L-R: MD/CEO, Visa Travels & Tours Limited, Alhaji Aminu Agoha; Group Capt. Edem Oyo-Ita (Rtd.), Dir. Air Transport Regulation (DATR) representing the DG of NCAA, Capt. Muhtar Usman; President, National Association of Nigeria Travel Agencies (NANTA), Bankole Bernard; Divisional Head, Corporate Communications of Heritage Bank Plc, Fela Ibidapo and Area Manager, South-West Africa, Samson Fatokun, during the official launch of Nigeria Travel Practitioners Identification Card (NTPIC), sponsored by Heritage Bank in Lagos, yesterday.

 

 

Heritage Bank Plc, Nigeria’s most innovative banking services provider, has partnered with the National Association of Nigeria Travel Agencies (NANTA) to launch the Nigeria Travel Practitioners Identification Card (NTPIC).

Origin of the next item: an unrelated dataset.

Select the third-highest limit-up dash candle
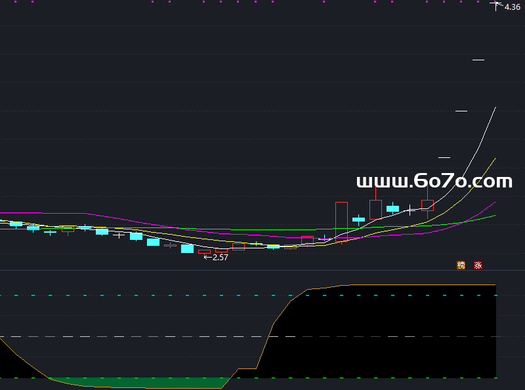525x390 pixels. click(461, 111)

Head of corporate communications of Heritage Bank, Mr. Fela Ibidapo said the bank partnered with the travel agencies in a bid to help to sensitize and sanitise the industry.
He said in an industry with unconfirmed member list of about 60,000, they felt they could help to create a platform that would enable them to provide better services to their clients in a bid to separate the genuine agents from the fraudulent ones.

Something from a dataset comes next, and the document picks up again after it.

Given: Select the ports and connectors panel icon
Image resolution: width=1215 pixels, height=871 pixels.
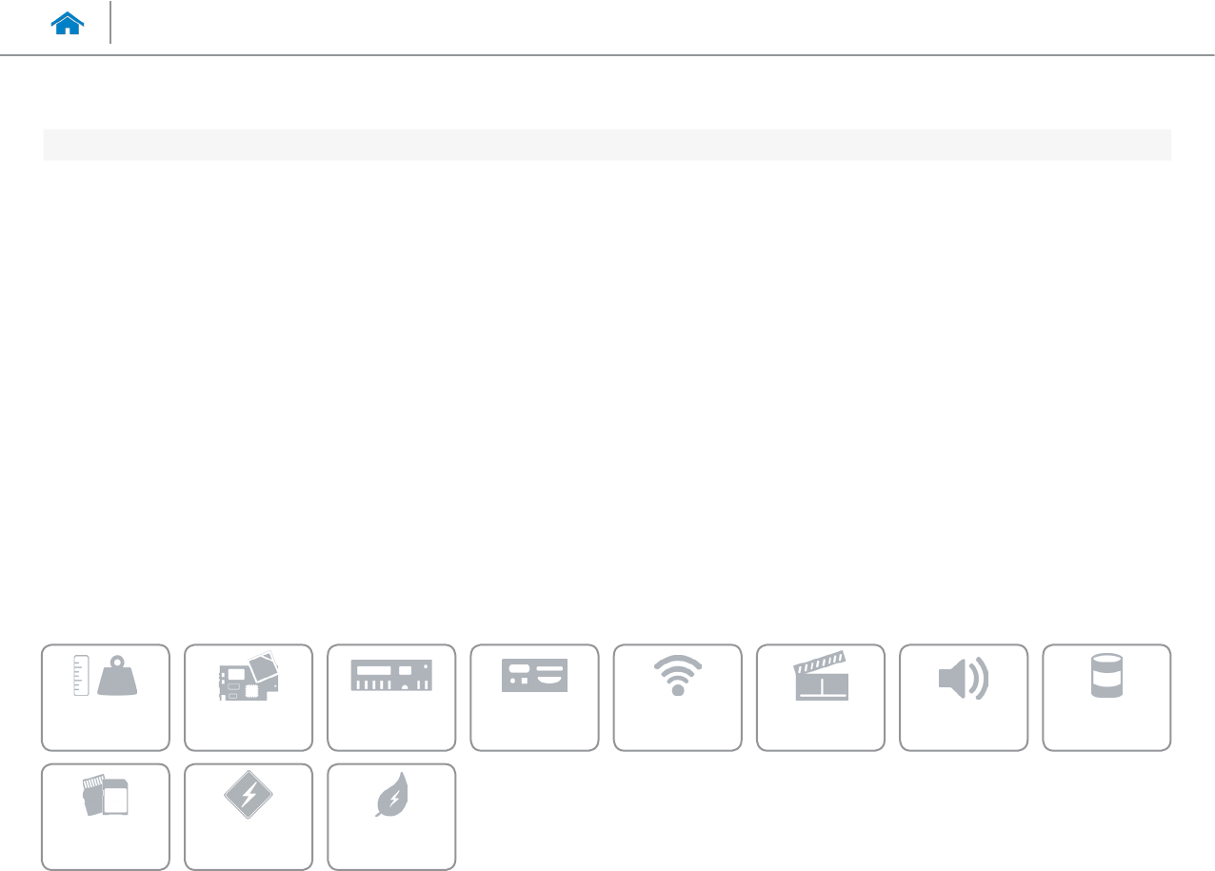Looking at the screenshot, I should [534, 675].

Ibidapo said the initiative would help the bank to put in place services that could help the genuine operators and the economy in the long run.
Also speaking, the President of NANTA, Mr. Bernard Bankole said the idea of the identification card was birthed by the Nigeria Civil Aviation Authority (NCAA) and other stakeholders in the industry because of the need to sanitise and decontaminate the downstream sector of the industry.

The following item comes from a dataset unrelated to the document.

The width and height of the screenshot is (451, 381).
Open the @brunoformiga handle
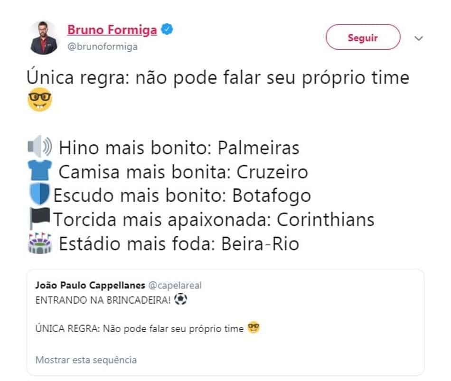point(103,46)
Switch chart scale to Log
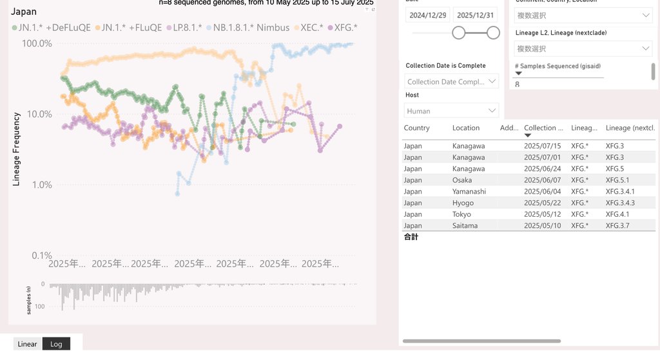Viewport: 660px width, 351px height. point(56,344)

He said the initiative has become imperative because the travel business in Nigeria has become one for all and sundry with absolute disregard for professionalism, adding that the global nature of the business has been adulterated by fraudulent people who have little or no regard for the business.
The president said the development has become worrisome with the level of default to the airlines as well as passengers losing their hard-earned money to the duplicitous travel agents.
Bankole noted that this appalling act has continued for several years, undermining the professionalism of serious minded consultants within the industry, thereby threatening the existence of a business whose primary focus is to distribute inventories on behalf of the principals, who are the airlines.
The president noted that worried by this development, the executive council of NANTA, the umbrella body responsible for all travel agencies in the country, decided to find a lasting solution to the industry which contributed about N504 billion to the Gross Domestic Product (GDP) in 2017.
“We are of the strong belief that NTPIC will help to identify all the practitioners in the industry and put a check on them by ensuring that there is as proper database of all the agents in the industry as well as keeping statistical data that will the government to plan for the industry,” Bankole said.